I would go a step further.

For the 20something, Tony Blair's lasting, most visible legacy in power (apart from his iraq project) is looking very likely to be casinos on every street corner in the UK, with a few 'super casinos' dotted here and there. Presumably these are for when a small casino simply isn't enough to fuel our burgeoning gambling addiction, and we want a really big night out at the tables squadering our hard earned cash, or burning our all too easily acquired credit.

And it is interesting to see his wife, Cherie, spouting off just across the page from Dhaliwal's article in the Standard, saying that criminals should now be given the chance to meet their victims, apologise to them and then get off scott free!!!

It strikes me that Cherie might very well be on drugs herself (She often looks like she is). Presumably this new method of deterrence is also conveniently designed to combat Tony's other big legacy - our ridiculously overcrowded prisons.

The drug problem among teens and 20somethings, in fact all age groups, is rife. As long as drugs are illegal, the chain of supply and demand will remain ungoverned and hugely dangerous for everyone involved - the police, the users, the mules, the manufacturers - even the wretched dealers! How can the poor blighters ever say sorry under cherie's new scheme if they've been shot in the head by one of her husband's trigger happy coppers?
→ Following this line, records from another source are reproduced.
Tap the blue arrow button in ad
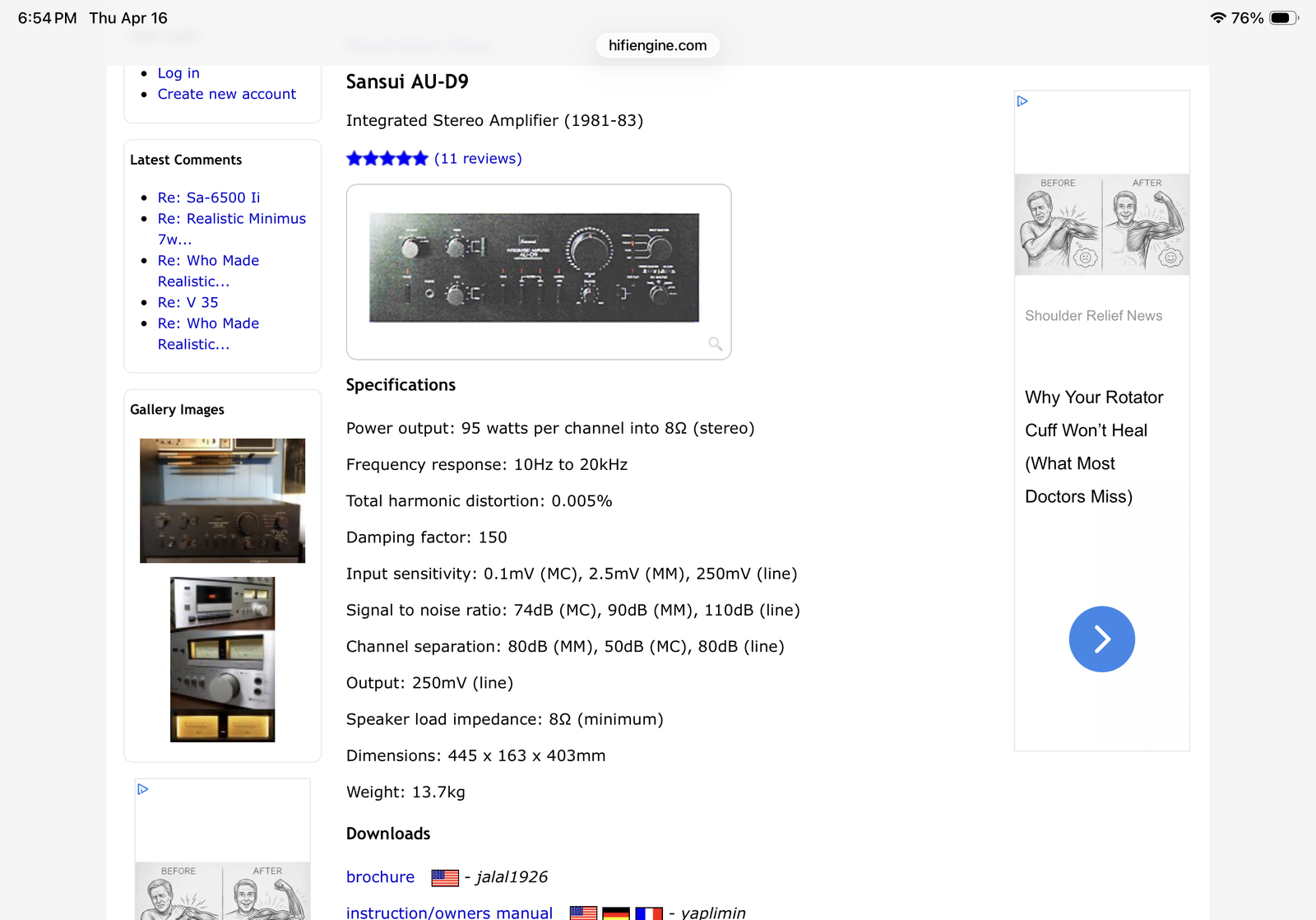Image resolution: width=1316 pixels, height=920 pixels. pos(1101,639)

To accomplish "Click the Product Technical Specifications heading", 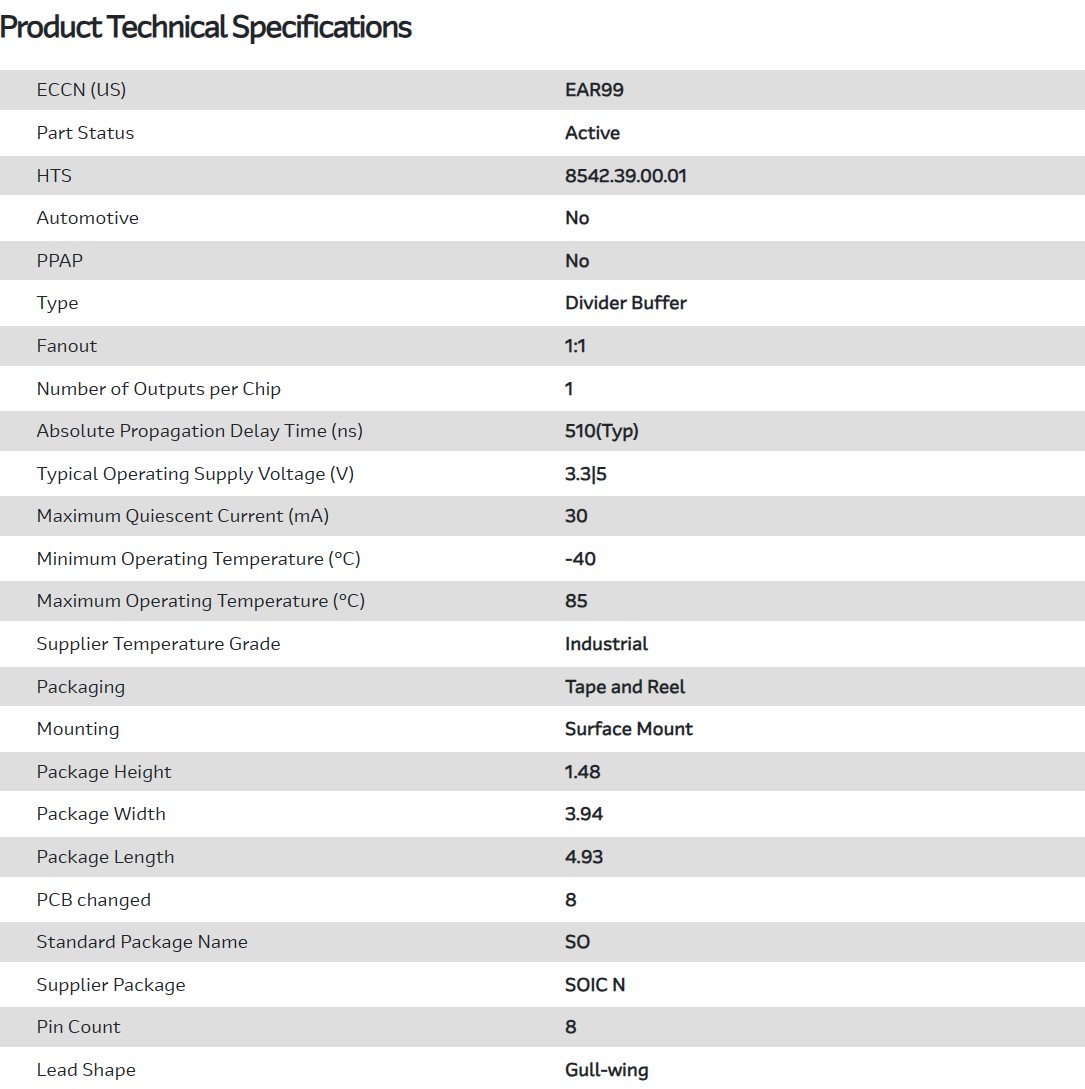I will tap(206, 27).
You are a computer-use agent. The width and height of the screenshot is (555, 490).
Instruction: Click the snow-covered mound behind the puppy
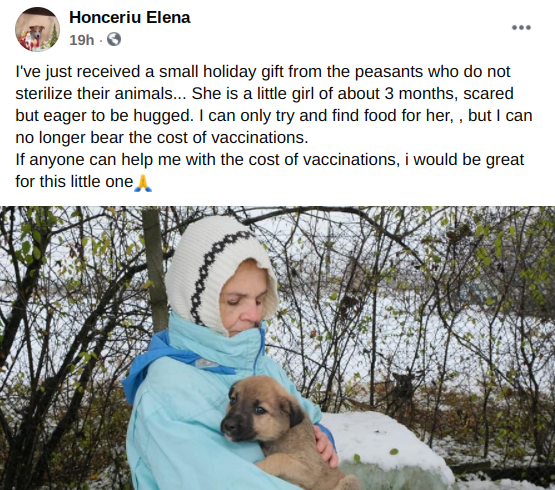click(384, 446)
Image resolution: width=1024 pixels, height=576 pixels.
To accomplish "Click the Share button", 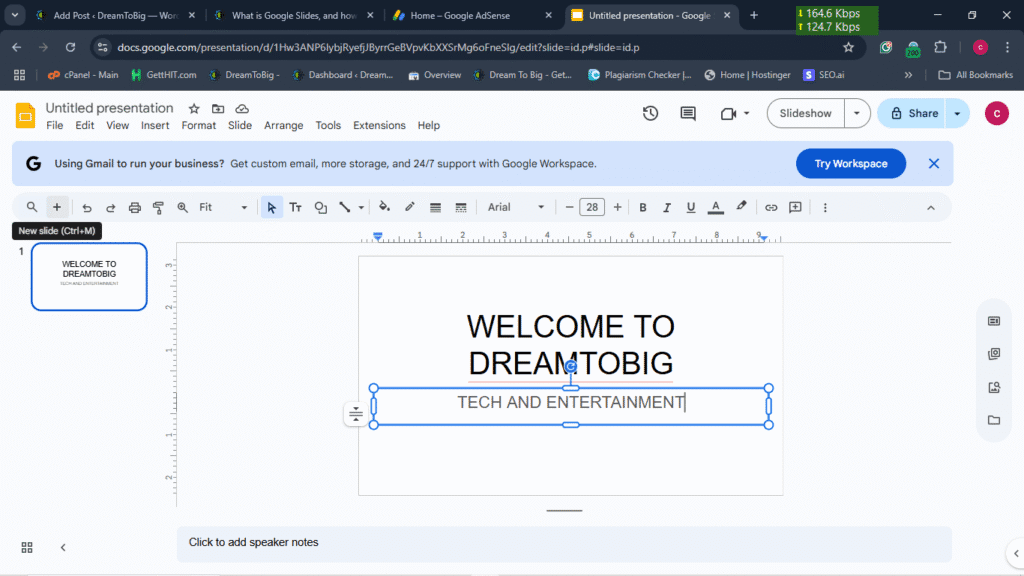I will (x=912, y=113).
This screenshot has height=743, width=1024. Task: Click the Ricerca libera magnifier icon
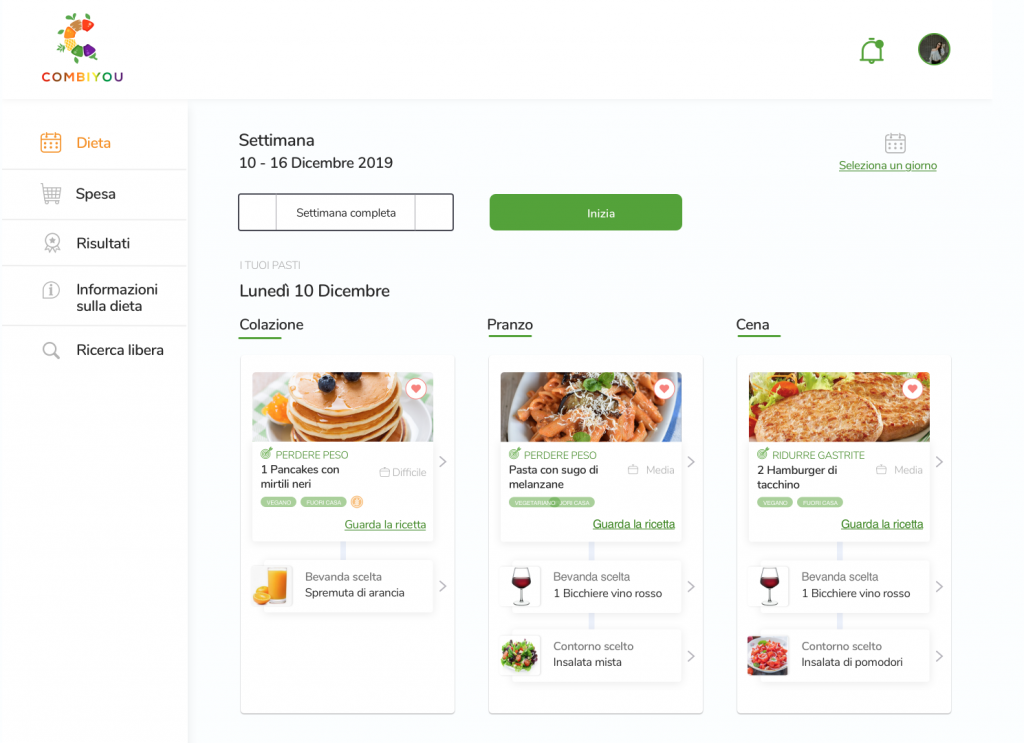pyautogui.click(x=51, y=351)
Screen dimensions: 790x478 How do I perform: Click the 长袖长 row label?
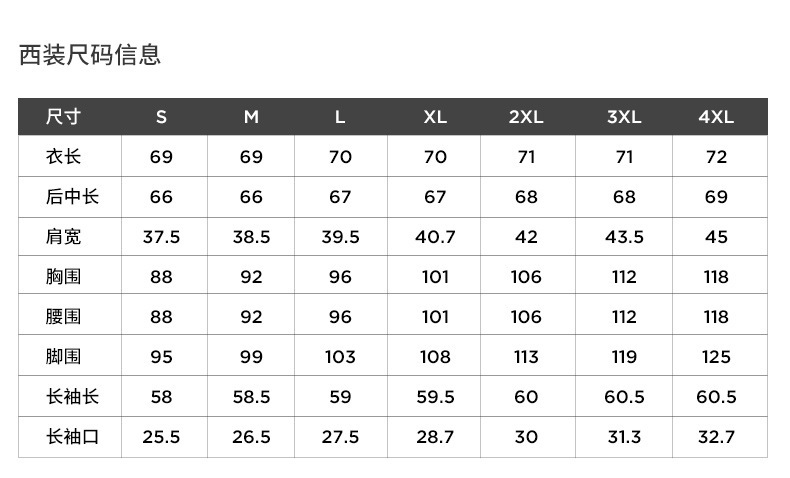click(72, 397)
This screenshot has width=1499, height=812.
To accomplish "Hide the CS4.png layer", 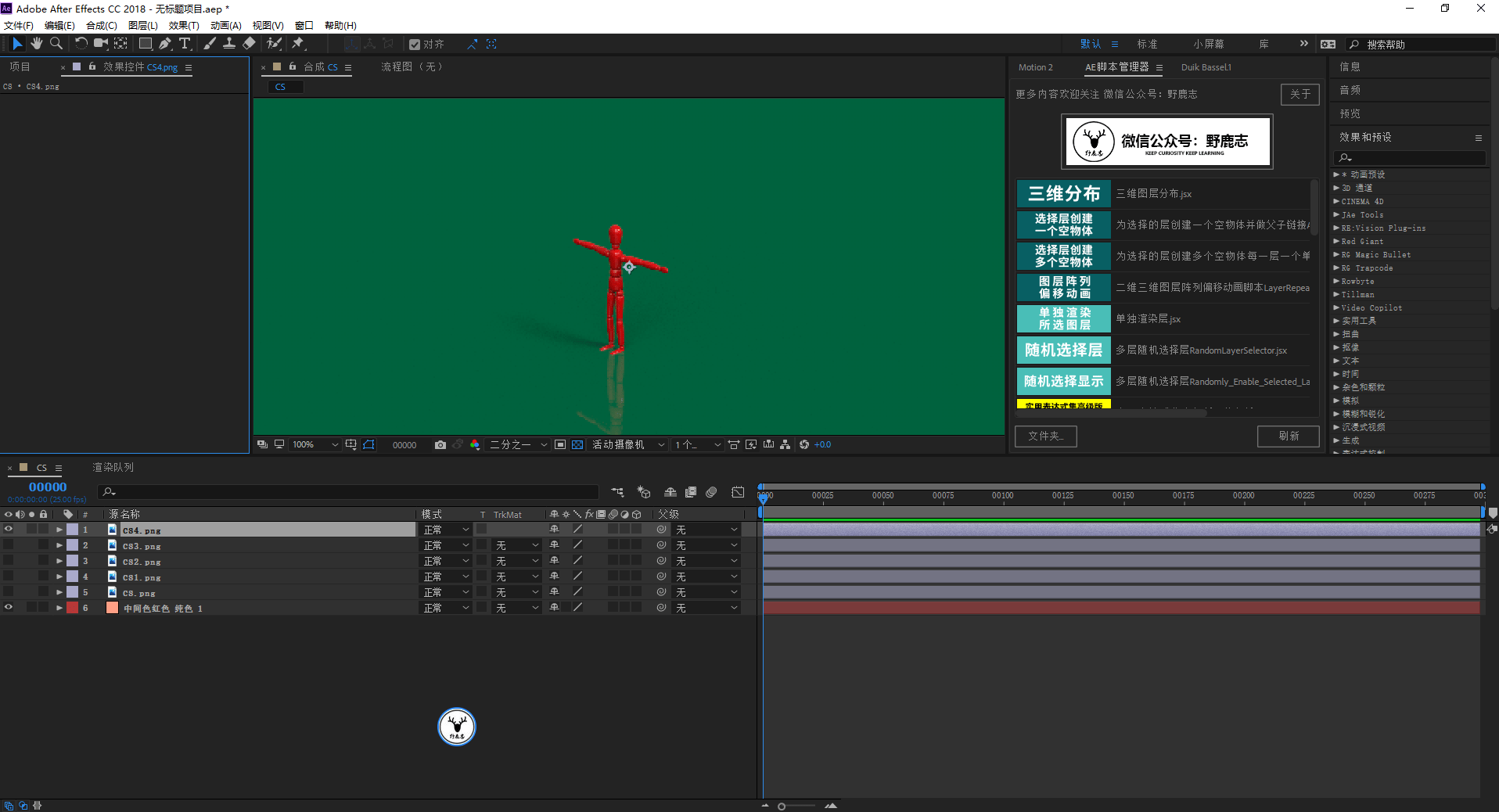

In light of the clear failure of the war on drugs, surely it would be better for a young person to get their e's from somewhere that had passed them as 'safe'? Would a regular heroin user not be better off as a registered addict and be able to buy safer smack from the government? (Mind you, the governement have shown no inclination to make gambling any safer - maybe they would be happy to stick with poorly manufactured drugs if it earns more cash).

You could call the new business 'Tone and Cherie's crackden'.

Or hang on... maybe just sell the drugs directly from all the new casinos?!!

They seem to enjoy endorsing gambling, so why not drugs too?

And seeing how fond we all know young Euan is of a good night out, surely Cherie would rather he purchased his pills from a more reputable source than Coldharbour Lane, Brixton?

I challenge Dhaliwal to bring this idea to the government's attention. After all, they could earn big money from it and that seems to be there primary motivation.

And there are doubtless a ton of private equity firms who would be keen to get in on the act in hope of eventual privatisation.

Step one could be asking Cherie to lead the charge in legalisation... she could organise for all the convicted drug dealers to say a heartfelt 'sorry pal' to all their former customers... they would all then be released from her majesty’s accommodation, never to offend again - ('its a highly trained workforce, ready to start immediately!' i can hear tony exclaiming excitedly over a glass of chablis)... and go and work for the government, in the new civil service department 'Provision of Gambling and Class A Drugs'.

There could be even a big statue of Tony and a maniacally smiling Cherie outside.

Now that's what I call a real legacy, eh Tony?

Anyway, I digress.

Dollard and Dhaliwal represent the best kind of artists. They stand up up for something, regardless of how it will go down.

I think I'll take the best bits of both of them and become the Dollard / Dhaliwal of self help.

How To Survive Your 20's, by someone who only just did.

Sounds splendid.

I am feeling deeply passionate about what I do.